A supported rand_forest engine that is supported by parsnip. The default is "ranger".

options

A named list of options to pass to the rand_forest engine. For example, if `engine = 'ranger'` (the default) then options could be `list(permutation = 'importance`) because a feature importance method needs to be specified for this engine. This is the default.

mtry

An integer for the number of predictors that will be randomly sampled at each split when creating the tree models.

trees

An integer for the number of trees contained in the ensemble.

min_n

An integer for the minimum number of data points in a node that are required for the node to be split further.

top_p

An integer with the number of best scoring features to select.

threshold

A numeric value between 0 and 1 representing the percentile of best scoring features to select. Features with scores that are _larger_ than the specified threshold will be retained, for example `threshold = 0.9` will retain only predictors with scores in the top 90th percentile. Note that this overrides `top_p`.

exclude

A character vector of predictor names that will be removed from the data. This will be set when `prep()` is used on the recipe and should not be set by the user.

scores

A tibble with 'variable' and 'scores' columns containing the names of the variables and their feature importance scores.

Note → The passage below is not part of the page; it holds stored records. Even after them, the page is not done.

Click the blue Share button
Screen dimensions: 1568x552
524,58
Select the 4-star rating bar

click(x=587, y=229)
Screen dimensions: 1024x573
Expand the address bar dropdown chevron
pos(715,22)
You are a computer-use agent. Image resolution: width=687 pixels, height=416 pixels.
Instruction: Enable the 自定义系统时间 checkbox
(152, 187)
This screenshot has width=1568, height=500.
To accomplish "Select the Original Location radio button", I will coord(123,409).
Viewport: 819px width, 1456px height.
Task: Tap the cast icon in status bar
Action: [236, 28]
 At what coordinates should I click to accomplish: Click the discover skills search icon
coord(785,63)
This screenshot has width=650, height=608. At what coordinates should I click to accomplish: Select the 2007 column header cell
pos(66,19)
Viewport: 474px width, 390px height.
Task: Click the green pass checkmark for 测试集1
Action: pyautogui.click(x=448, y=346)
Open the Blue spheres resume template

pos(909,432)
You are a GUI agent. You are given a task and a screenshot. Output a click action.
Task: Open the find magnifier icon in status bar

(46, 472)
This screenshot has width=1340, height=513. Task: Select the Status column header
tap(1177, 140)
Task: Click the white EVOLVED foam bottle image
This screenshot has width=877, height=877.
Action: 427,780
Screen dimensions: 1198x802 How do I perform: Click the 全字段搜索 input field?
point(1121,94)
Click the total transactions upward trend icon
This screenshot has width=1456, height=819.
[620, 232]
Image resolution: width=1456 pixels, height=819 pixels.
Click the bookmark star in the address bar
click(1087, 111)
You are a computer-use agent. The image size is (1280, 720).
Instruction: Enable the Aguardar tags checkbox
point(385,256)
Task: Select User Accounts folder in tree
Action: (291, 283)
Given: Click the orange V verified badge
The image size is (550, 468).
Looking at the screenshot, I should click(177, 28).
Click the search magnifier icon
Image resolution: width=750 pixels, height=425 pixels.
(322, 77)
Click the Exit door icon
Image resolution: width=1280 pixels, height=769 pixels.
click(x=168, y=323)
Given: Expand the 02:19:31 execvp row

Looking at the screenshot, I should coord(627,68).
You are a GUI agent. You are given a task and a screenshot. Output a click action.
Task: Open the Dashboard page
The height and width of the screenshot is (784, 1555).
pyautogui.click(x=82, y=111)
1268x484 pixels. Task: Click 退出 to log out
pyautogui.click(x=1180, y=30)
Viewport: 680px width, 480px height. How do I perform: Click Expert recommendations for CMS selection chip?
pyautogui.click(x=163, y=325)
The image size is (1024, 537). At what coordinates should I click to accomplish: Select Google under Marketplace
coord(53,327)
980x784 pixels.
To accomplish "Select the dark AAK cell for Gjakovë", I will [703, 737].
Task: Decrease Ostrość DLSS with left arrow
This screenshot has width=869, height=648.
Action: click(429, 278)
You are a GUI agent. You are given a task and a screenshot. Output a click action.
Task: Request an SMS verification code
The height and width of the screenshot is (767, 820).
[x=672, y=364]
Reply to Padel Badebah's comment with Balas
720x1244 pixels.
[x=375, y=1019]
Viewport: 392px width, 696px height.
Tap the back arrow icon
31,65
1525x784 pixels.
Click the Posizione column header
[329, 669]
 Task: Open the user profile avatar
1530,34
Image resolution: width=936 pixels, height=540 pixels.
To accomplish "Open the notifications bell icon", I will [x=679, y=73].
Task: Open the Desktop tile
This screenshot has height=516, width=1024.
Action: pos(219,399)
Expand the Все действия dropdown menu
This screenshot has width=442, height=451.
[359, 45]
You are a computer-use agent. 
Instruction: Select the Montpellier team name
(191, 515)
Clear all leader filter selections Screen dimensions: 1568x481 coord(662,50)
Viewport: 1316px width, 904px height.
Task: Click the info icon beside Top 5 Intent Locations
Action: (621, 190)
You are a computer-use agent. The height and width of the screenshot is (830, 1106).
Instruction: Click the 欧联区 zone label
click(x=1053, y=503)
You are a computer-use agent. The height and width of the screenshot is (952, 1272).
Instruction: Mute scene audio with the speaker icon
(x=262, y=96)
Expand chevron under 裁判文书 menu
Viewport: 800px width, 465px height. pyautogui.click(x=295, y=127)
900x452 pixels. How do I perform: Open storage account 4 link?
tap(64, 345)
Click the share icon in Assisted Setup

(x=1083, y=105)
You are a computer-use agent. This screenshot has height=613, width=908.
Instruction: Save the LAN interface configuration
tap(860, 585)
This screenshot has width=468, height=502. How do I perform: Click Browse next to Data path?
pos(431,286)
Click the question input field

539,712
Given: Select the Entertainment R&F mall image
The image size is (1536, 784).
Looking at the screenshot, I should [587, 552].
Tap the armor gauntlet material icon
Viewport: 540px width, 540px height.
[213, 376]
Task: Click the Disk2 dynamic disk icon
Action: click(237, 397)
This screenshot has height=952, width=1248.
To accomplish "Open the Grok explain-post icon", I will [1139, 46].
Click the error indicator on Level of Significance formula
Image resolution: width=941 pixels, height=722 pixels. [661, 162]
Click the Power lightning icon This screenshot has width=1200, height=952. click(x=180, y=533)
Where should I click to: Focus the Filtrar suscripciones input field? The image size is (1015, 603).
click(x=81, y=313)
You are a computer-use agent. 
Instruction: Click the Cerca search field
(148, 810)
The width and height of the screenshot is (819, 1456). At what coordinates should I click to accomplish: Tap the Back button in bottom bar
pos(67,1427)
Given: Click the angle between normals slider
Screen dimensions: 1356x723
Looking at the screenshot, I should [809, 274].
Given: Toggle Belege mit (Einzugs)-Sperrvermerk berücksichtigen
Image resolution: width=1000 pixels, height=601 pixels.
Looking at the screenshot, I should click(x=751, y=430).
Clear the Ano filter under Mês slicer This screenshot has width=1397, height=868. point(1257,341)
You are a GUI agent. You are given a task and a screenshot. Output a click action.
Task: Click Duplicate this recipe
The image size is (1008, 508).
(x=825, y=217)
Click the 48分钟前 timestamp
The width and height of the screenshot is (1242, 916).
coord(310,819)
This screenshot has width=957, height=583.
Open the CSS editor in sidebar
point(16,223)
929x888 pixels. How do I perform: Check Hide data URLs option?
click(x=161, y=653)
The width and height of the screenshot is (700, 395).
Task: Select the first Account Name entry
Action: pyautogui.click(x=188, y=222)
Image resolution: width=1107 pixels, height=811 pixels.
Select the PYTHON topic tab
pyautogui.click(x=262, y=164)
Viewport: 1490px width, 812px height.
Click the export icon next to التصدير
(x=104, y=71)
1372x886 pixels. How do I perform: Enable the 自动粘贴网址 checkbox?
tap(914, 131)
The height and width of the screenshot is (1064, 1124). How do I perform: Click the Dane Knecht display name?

This parameter is only produced after the recipe has been trained.

skip

A logical. Should the step be skipped when the recipe is baked by bake.recipe()? While all operations are baked when prep.recipe() is run, some operations may not be able to be conducted on new data (e.g. processing the outcome variable(s)). Care should be taken when using skip = TRUE as it may affect the computations for subsequent operations.

id

A character string that is unique to this step to identify it.

x

A `step_select_forests` object.

Value

a `step_select_forests` object.

Examples

library(recipes)
library(parsnip)

# load the example iris dataset
data(cells, package = "modeldata")

# create a preprocessing recipe
rec <-
 recipe(class ~ ., data = cells[, -1]) %>%
 step_select_forests(all_predictors(), outcome = "class", top_p = 10,
                     threshold = 0.9)

prepped <- prep(rec)

preproc_data <- juice(prepped)
prepped
#> Recipe
#> 
#> Inputs:
#> 
#>       role #variables
#>    outcome          1
#>  predictor         56
#> 
#> Training data contained 2019 data points and no missing data.
#> 
#> Operations:
#> 
#> Variable importance feature selection (50 excluded)